2015年5月11日，自然出版社旗下杂志《Oncogene》在线发表了同济大学生命学院薛雷教授课题组题为“Rho1-Wnd signaling regulates loss-of-cell polarity-induced cell invasion in Drosophila”的研究论文。
 
       细胞极性(cell polarity)对于体内稳态的维持有着重要的作用，其异常与癌症发生发展密切相关。薛雷课题组利用果蝇作为模式动物，在翅成虫盘 (wing disc)特异性下调细胞极性调控基因scribble (scrib) 的表达，建立了体内细胞侵袭模型。利用该模型，课题组进行了遗传筛选，发现Rho1和Wnd相互结合，构成一个关键的信号传导复合物，在细胞极性丢失，JNK通路激活及细胞侵袭之间起重要的调控作用。Wnd属于MAPKKK家族成员，下调其表达能够抑制scrib缺失或Rho1上调引起的JNK激活及细胞侵袭；反之，表达Wnd则能够促进细胞侵袭和EMT转化(epithelial–mesenchymal transition)。表达Wnd的同时抑制细胞凋亡能激活Wnt信号通路，诱导细胞增殖。

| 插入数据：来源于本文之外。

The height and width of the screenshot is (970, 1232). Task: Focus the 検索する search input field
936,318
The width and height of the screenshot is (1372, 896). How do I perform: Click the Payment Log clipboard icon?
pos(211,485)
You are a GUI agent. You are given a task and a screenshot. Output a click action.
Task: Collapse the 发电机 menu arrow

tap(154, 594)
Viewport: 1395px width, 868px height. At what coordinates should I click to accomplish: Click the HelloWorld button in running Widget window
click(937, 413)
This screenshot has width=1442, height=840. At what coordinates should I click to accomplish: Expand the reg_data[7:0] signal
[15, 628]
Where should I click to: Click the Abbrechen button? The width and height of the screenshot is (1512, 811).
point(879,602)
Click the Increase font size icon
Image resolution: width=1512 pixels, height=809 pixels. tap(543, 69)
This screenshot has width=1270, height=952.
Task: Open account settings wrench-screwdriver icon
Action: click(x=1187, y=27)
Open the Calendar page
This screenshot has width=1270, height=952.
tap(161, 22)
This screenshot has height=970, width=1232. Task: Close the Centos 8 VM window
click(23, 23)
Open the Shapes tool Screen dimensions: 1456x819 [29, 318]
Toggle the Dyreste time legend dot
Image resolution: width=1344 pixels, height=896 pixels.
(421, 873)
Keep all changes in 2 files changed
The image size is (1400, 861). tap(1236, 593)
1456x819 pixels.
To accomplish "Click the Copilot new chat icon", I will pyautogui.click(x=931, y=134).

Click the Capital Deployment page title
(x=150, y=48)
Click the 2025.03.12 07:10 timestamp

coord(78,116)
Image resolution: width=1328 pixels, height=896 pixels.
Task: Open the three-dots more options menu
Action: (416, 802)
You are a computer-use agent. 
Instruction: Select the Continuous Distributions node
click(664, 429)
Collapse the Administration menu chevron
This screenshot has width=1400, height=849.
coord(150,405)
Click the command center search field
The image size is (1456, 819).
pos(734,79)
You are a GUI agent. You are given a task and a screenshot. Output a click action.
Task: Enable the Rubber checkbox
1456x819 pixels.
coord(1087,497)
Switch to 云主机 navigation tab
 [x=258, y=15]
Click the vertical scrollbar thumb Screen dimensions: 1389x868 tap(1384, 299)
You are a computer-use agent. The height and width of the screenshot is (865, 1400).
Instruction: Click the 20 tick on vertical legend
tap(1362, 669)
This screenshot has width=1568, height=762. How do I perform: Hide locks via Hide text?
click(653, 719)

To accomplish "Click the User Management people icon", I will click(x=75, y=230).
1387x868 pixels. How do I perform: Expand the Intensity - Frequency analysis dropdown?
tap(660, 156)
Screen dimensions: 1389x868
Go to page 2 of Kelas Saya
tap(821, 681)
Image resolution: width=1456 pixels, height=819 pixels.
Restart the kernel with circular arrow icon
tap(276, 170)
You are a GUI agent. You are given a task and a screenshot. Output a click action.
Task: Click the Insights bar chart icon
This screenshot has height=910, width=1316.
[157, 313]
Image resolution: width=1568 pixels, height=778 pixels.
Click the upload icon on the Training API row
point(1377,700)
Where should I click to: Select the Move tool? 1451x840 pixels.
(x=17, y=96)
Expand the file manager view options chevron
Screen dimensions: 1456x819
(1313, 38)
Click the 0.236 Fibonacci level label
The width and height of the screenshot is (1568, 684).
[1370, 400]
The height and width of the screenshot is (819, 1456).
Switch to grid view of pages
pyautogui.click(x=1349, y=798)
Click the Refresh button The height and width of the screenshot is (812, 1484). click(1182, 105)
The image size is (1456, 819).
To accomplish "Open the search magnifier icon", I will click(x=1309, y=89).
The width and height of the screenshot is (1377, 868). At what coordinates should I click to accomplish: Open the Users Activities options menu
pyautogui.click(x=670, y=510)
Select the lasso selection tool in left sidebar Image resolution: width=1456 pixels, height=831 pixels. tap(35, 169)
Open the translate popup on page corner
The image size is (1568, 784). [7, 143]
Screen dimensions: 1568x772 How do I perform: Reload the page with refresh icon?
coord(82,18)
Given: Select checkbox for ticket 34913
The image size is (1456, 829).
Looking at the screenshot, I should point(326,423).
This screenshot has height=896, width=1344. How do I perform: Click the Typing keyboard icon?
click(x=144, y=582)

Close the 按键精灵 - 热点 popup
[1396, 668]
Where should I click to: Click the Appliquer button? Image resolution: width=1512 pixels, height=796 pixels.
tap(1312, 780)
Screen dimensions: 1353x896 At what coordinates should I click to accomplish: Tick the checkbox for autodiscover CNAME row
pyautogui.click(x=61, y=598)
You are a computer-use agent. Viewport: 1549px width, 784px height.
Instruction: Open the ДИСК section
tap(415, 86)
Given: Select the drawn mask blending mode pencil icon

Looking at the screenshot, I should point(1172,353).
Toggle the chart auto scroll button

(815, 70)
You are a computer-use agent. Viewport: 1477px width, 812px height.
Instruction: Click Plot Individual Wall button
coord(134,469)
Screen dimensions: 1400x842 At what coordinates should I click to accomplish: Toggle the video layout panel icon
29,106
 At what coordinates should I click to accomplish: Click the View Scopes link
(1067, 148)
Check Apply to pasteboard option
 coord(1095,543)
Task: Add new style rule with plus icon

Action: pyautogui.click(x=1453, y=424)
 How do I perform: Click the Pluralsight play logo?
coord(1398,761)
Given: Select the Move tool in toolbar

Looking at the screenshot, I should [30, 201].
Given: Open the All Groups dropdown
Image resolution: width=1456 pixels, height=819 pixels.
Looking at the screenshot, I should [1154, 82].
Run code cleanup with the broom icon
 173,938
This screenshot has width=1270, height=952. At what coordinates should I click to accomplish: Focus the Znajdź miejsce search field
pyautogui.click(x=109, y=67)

       此外，Wnd能够与癌基因Ras协同作用，促进细胞增殖、肿瘤生长和侵袭。鉴于Scrib和JNK通路成员从果蝇到人类高度保守，该研究不仅揭示了缺失细胞极性诱发细胞侵袭的分子机制，同时也凸显了果蝇这一模式动物对于癌症生物学机制研究的重要性。
 
       薛雷研究组的马仙珏博士为该论文第一作者。该项目得到了科技部、自然科学基金委、国家教委和上海市科委的经费支持。
 

原文摘要：

Rho1–Wnd signaling regulates loss-of-cell polarity-induced cell invasion in Drosophila

Both cell polarity and c-Jun N-terminal kinase (JNK) activity are essential to the maintenance of tissue homeostasis, and disruption of either is commonly seen in cancer progression. Despite the established connection between loss-of-cell polarity and JNK activation, much less is known about the molecular mechanism by which aberrant cell polarity induces JNK-mediated cell migration and tumor invasion. Here we show results from a genetic screen using an in vivo invasion model via knocking down cell polarity gene in Drosophila wing discs, and identify Rho1–Wnd signaling as an important molecular link that mediates loss-of-cell polarity-triggered JNK activation and cell invasion. We show that Wallenda (Wnd), a protein kinase of the mitogen-activated protein kinase kinase kinase family, by forming a complex with the GTPase Rho1, is both necessary and sufficient for Rho1-induced JNK-dependent cell invasion, MMP1 activation and epithelial–mesenchymal transition. Furthermore, Wnd promotes cell proliferation and tissue growth through wingless production when apoptosis is inhibited by p35. Finally, Wnd shows oncogenic cooperation with RasV12 to trigger tumor growth in eye discs and causes invasion into the ventral nerve cord. Together, our data not only provides a novel mechanistic insight on how cell polarity loss contributes to cell invasion, but also highlights the value of the Drosophila model system to explore human cancer biology.